Pikateca: señor de mediana edad que usa ropa deportiva color amarillo pikachu para andar en bicicleta, sugiero también su aplicación a los corredores y los que practican aerobics en los parques. Alternativa: Pichuteka, con k al final como referencia al pokémon, pero bueno, puede ser pichuteca, aunque me preocuparía su probable asociación con la palabra pichulita porque no todos esos señores están faltos de huevos. Me consta. Es muy difícil no vérselos cuando andan con ropa ajustada por las calles. Tremenda valentía. Por cierto, esto último me recuerda una película de Ghibli en donde unos mapaches con enormes testículos salvan la ecología de Japón. Tome nota.
Hoy me crucé con un pikateca. En vez de ir en el carril especial de bicicletas, por qué no, este monociclo se conducía solo en la banqueta. Monociclo: mono en bicicleta. Supuse que lo hacía por consideración de todos (eso creía) porque, bueno, tenía una mano en el celular y hablaba por teléfono. “Te quiero mucho, muñeco, estoy probando el camino para la bici. No es para niños chiquitos, ¿eh? Todavía te falta un poquito.” El señor zigzagueaba y evitaba a corredores y peatones por igual mientras hablaba con su muñeco y todos escuchamos cuánto lo quería. Entonces tuve una imagen clara del chamaquito; apenas con edad para abandonar el pasito perrón, corre a ver a su padre y lo mira vestirse con su disfraz de pikachu. Su padre es un dios.

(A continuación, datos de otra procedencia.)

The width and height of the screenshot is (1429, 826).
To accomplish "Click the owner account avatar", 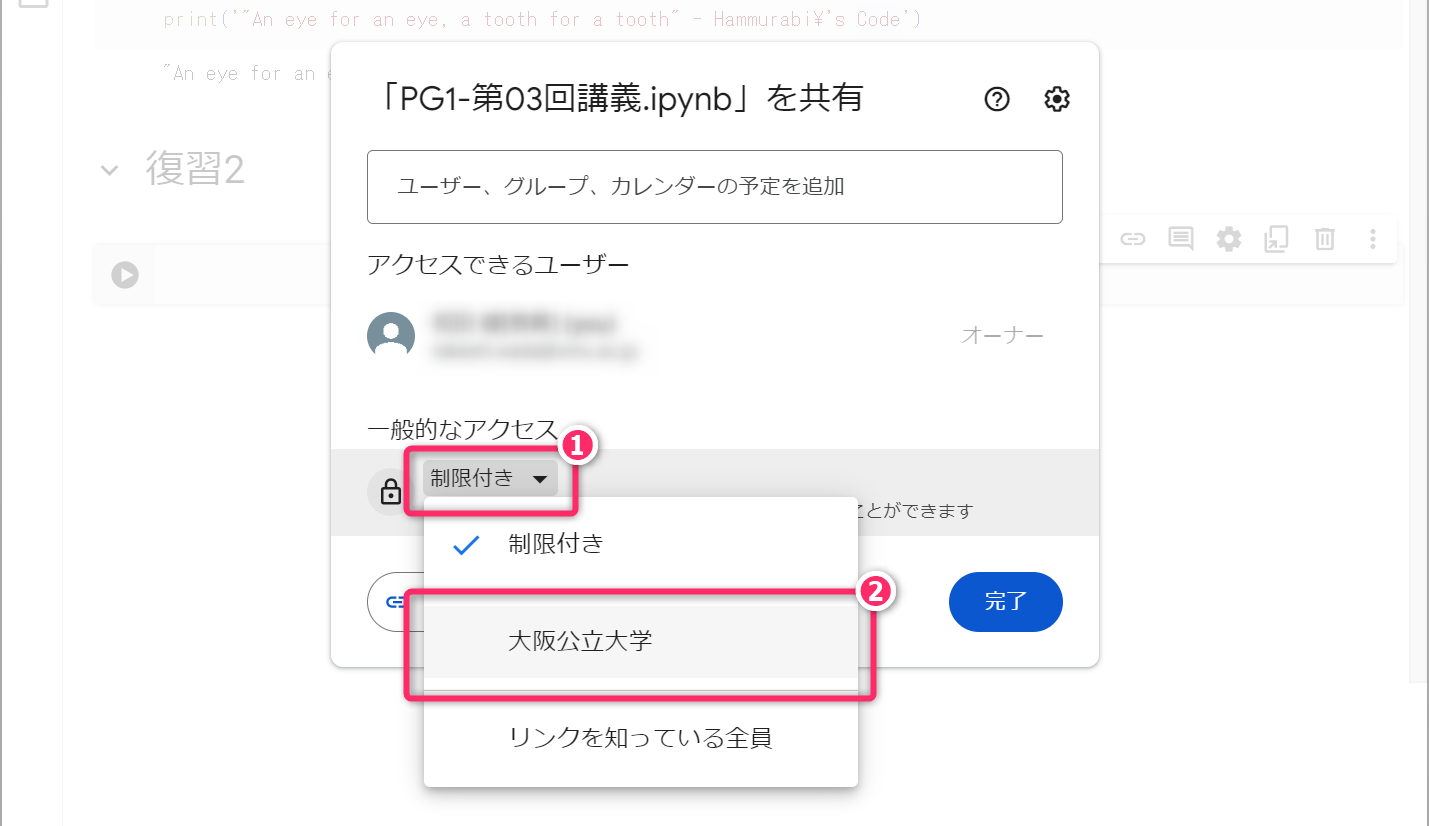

Esa imagen quedará grabada en su memoria para toda la vida y despertará instintos primarios de devoción y respeto. La perpetuidad del pichuteka está completa. Muñeco: el hijo ideal.
Unos domingos atrás, un muchacho dejó su auto en mi jardín. Era un Audi, creo. No sé mucho de autos. Yo no lo vi, pero mi esposa sí y le dejó un recado y, bueno, una lata de café vacía (para que no se cayera el recadito, según me confesaría más tarde). Más tarde, en la noche, el mismo muchacho tocó a la puerta de mi casa y cuando abrí, empezó a decirme: “Hay maneras de hacer las cosas”. Me reí. Pensaba tomar el asunto con humor. Pidió hablar con la señora y suspiré cansado, cerré la puerta y dije: “No, nada de eso, vas a hablar conmigo”. El muchacho siguió: “Desde que usted se asomó, parecía que escondía algo, se veía medio sospechoso”. Me reí otra vez. No pude evitarlo.
Entonces me acusó de rayar su coche y exigió la suma de 2 mil pesos o secuestraría mi tranquilidad, mi sueño. Me puse las chanclas, me acomodé el permanente y lo empecé a insultar. Trajo a un amigo que se hundía con vergüenza por el intercambio de ambos. “No le voy a decir quién soy yo, ni quién es mi papá”, dijo el muchacho. Giré los ojos. No tenía cara de mirrey pero tenía las aspiraciones en su lugar. El muchacho empezó a arremedarme, en otro momento habló por teléfono y dijo a su padre: “Por las nacadas que hacen aquí, papá”. Me dio un poco de vergüenza porque ya estaba metidazo en el papel de gritón y ya no podía reírme de sus tácticas tan facilonas de humillar al oponente. Nota: no abandones la risa.
Eventualmente vimos el archivo de las cámaras de seguridad. Puso la mano en el mouse: “No, no, señor, no se imagina usted cuán bien sé usar estos sistemas”. Pobre. El niño, imaginando a su dios padre orgulloso de haber solucionado su primer problema con la prole, se rompió en cuanto vio que ni yo ni mi esposa habíamos tocado su auto para otra cosa que dejar el recado.
Como no me bastaba verlo roto, le dije: “De ahora en adelante pórtate bien, ¿eh? No te vayamos a prohibir la entrada”. El muchachito se acomodó la ropa, infló el pecho: “A mí nadie me prohíbe la entrada, usted no es mi papá”. Su amigo me miró cansado. Dijo: “Sí, señor, hay maneras de hacer las cosas”, pero él sabía, por su tonito, que no sólo hablábamos del rayón imaginado, pero de su cuate y el espiral de pena ajena en el que se había hundido. Suspiré aliviado. “Ya me aburriste”, le dije al chavo, “me voy a mi casa”. Hasta entonces, unas por otras, no sabía de cuántas ridiculeces me había salvado al crecer sin padre.